Because if we look at the entirety of the Bible, we hear one life story after the other of pain and heartbreak. From the pain of separation from God in the garden of Eden, to the fear of the Israelites wandering in the wilderness, to the despair of David in his guilt, to the frustration of the prophets with the state of the Israelite nation. And we haven't even mentioned the Psalms or Lamentations. That's right, a whole entire book about the laments of the people!
So what are we to do with all of this contradictory information?
I think one of the main understandings we must have is that joy is a conscious choice, not an automatic response. Joy does not mean that we are "happy" all the time and walk around with a glass half full mentality and never have a bad day. Rather, joy means that our daily approach to life is intentionally finding gratitude for God's love. There is a sense in our faith where we must actively pursue even what does not exist in plain sight. This is the hope for what we can not see, our resurrection story. As Easter people, we believe that even if the days of darkness last for a season, God is one who ultimately brings new life. So though our circumstances may not make us happy, God offers us continual joy.

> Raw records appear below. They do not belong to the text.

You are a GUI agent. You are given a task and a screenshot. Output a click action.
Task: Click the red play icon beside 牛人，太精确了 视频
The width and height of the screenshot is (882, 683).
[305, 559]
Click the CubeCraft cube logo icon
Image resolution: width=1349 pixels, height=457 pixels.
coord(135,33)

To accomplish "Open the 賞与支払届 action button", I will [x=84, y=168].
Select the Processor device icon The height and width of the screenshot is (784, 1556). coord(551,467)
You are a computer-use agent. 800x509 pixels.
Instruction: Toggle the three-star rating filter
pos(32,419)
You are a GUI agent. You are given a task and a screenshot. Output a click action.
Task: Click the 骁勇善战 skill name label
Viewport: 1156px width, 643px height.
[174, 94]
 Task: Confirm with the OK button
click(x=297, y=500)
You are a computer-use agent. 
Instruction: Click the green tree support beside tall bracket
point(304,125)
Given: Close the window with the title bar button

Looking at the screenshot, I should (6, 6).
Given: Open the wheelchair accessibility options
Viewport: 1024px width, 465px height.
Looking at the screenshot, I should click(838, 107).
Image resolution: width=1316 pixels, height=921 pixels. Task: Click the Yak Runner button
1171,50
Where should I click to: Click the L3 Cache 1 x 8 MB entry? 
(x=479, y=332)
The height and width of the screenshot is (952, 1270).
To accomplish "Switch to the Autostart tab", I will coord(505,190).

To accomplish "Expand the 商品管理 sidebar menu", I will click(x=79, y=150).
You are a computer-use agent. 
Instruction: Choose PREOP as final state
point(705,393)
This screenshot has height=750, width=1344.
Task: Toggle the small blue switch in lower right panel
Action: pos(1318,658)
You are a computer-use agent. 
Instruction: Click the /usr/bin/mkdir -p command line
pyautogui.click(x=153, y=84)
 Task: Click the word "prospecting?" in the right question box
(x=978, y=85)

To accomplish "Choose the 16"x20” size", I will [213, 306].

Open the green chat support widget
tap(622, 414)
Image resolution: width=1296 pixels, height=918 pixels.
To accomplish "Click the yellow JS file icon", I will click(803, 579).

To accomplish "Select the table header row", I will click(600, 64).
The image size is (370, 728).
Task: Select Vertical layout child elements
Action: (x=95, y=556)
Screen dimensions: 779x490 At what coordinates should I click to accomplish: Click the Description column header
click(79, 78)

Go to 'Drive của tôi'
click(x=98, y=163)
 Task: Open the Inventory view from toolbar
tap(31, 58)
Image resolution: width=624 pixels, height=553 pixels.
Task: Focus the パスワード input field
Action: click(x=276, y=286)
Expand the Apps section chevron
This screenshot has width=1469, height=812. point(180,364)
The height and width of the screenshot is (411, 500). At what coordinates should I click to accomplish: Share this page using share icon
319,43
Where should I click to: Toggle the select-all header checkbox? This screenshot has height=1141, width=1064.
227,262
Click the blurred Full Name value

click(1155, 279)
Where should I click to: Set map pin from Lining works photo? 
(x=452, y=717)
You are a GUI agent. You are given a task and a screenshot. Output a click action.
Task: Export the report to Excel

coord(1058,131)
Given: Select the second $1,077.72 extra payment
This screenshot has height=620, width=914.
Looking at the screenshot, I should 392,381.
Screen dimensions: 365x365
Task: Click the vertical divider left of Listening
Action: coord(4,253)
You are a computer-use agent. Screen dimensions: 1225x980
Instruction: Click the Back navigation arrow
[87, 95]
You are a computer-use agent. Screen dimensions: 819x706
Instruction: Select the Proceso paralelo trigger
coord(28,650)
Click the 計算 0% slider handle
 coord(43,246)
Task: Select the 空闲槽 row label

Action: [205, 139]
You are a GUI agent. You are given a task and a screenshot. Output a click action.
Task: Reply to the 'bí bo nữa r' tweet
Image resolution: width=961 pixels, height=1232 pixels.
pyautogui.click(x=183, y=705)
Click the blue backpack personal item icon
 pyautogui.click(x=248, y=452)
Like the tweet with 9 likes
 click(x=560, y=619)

Our Scripture for this week reminds us that "weeping may linger for the night, but joy comes in the morning" Psalm 30:5. This doesn't mean that after crying yourself to sleep at night, you awake to a day that won't be filled with sadness. Because we have all known days where the morning has been just as hard as the night. And yet, the symbol of the morning can reveal to us the hope of the resurrection.
This approach is less reliant on us and our human frailty and more dependent on God's divine grace.
So this week, I encourage you too look for and believe in the ways God is at work for joy in your life and the lives around you.